By Dave Macey13 min read

Key takeaways

MIT NANDA's GenAI Divide report (August 2025) audited 300 enterprise deployments and found 95% of pilots produced no measurable P&L impact across an estimated $30–40 billion in spend.
Frontier models now cluster within a few percentage points on every public benchmark. Model capability is no longer the bottleneck — the harness, context, and organization underneath are.
Amazon's November 2025 Kiro mandate tracked 80% weekly developer adoption as an OKR. By March 2026, the deployment had caused a 13-hour AWS Cost Explorer outage, two Amazon.com outages, and a 99% drop in U.S. sales during the worst.
Stripe's Minions program ships ~1,300 AI-written pull requests per week. Every PR is human-reviewed. Stripe's engineers attribute success to infrastructure built for human engineers years before LLMs existed — not to the AI model itself.
Andrej Karpathy's prescription: less AGI hype and flashy demos, more partial autonomy, custom GUIs, and autonomy sliders. The 5% built augmentation. The 95% bought autonomy. Same model. Different bet.

In a Mumbai meeting room earlier this spring, a CTO told Paul Fipps something he had not put in his vendor's deck. Fipps runs global customer operations at ServiceNow and was a CIO himself before that, which is the kind of background that makes other CIOs talk to him without the deck. This CTO ran technology for one of India's larger financial-services firms. He had spent the prior 18 months building 30 production-grade AI agents for his bank. None of them were live. When asked why, he could not answer basic questions about what those agents had access to, or whether they were doing what the original spec said they would do.

A few weeks later, Fipps got on a call with another CIO, this one running technology for a large U.S. healthcare and life-sciences company. The CIO had been running 900 AI pilots across his organization. He had just canceled all of them. Not because they did not work. Because nobody owned them. His exact phrasing, repeated to Fipps and then in public: "I have a pile of custom software running around that nobody owns."

Two enterprises. Two industries. Same shape.

MIT's NANDA initiative published the chart in August. 300 enterprise AI deployments audited; 153 leaders surveyed; 52 executives interviewed. Out of an estimated $30 to $40 billion in enterprise spend on generative AI, 95% of pilots produced no measurable P&L impact. 5% saw real revenue acceleration. Two of nine major sectors showed material transformation. The other seven sat flat.

Gartner arrived at the same destination from a different direction. It expects more than 40% of agentic AI projects to be canceled outright by the end of 2027 and more than 60% of early agentic orchestration deployments to miss their performance or cost targets by 2030. The April 2026 Gartner I&O survey gave the freshest number: 57% of infrastructure leaders reported at least one AI project failure, and only 28% delivered the promised return.

- - -

▶ _Work task_
Answer these questions from the article on enterprise AI pilots:
1. How many AI pilots had the CIO of the U.S. healthcare and life-sciences company been running before canceling them?
2. About how many AI-written pull requests does Stripe's Minions program ship per week?
3. What share of agentic AI projects does Gartner expect to be canceled outright by the end of 2027?

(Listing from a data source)
- - -

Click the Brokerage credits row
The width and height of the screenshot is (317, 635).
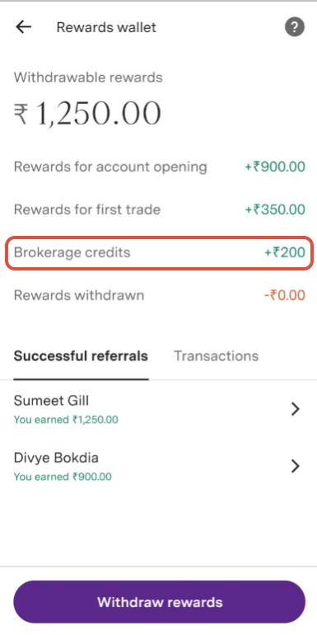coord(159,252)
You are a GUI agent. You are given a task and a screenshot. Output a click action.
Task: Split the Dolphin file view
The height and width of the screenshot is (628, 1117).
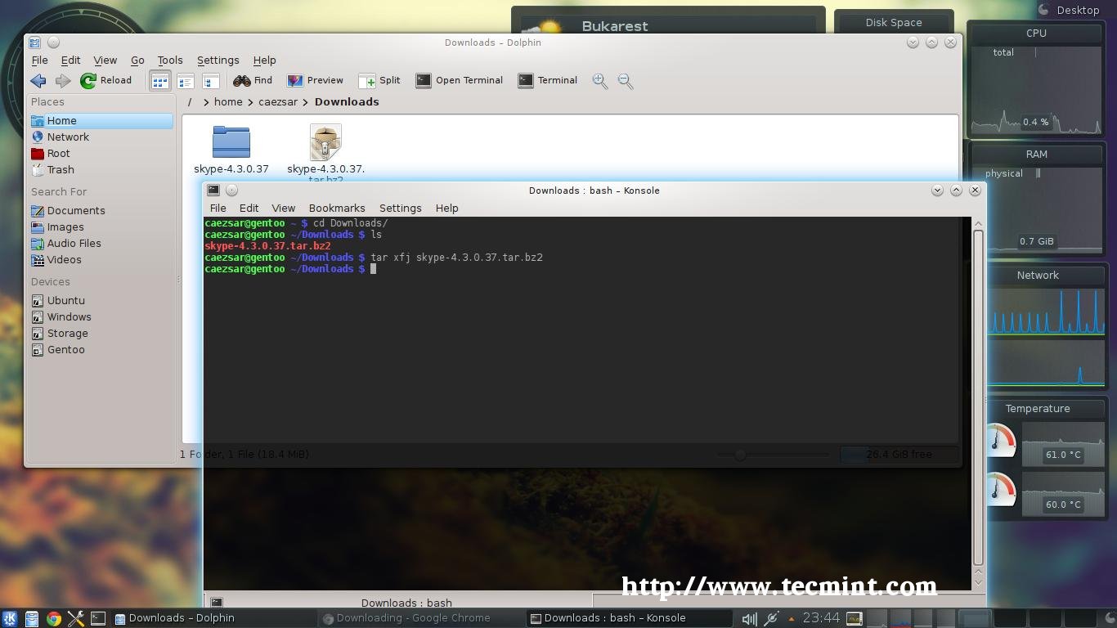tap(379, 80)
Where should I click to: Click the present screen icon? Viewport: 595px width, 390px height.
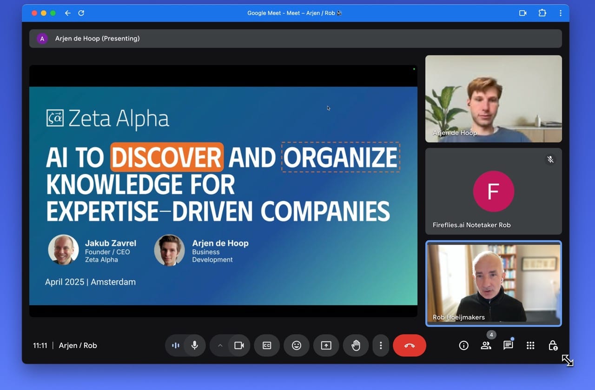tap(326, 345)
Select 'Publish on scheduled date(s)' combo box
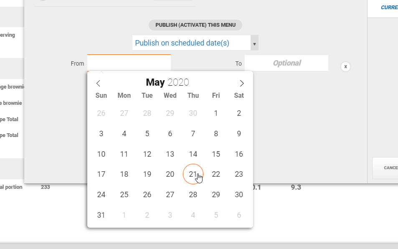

- - -

▶ _Reply_
1. 900
2. About 1,300
3. More than 40%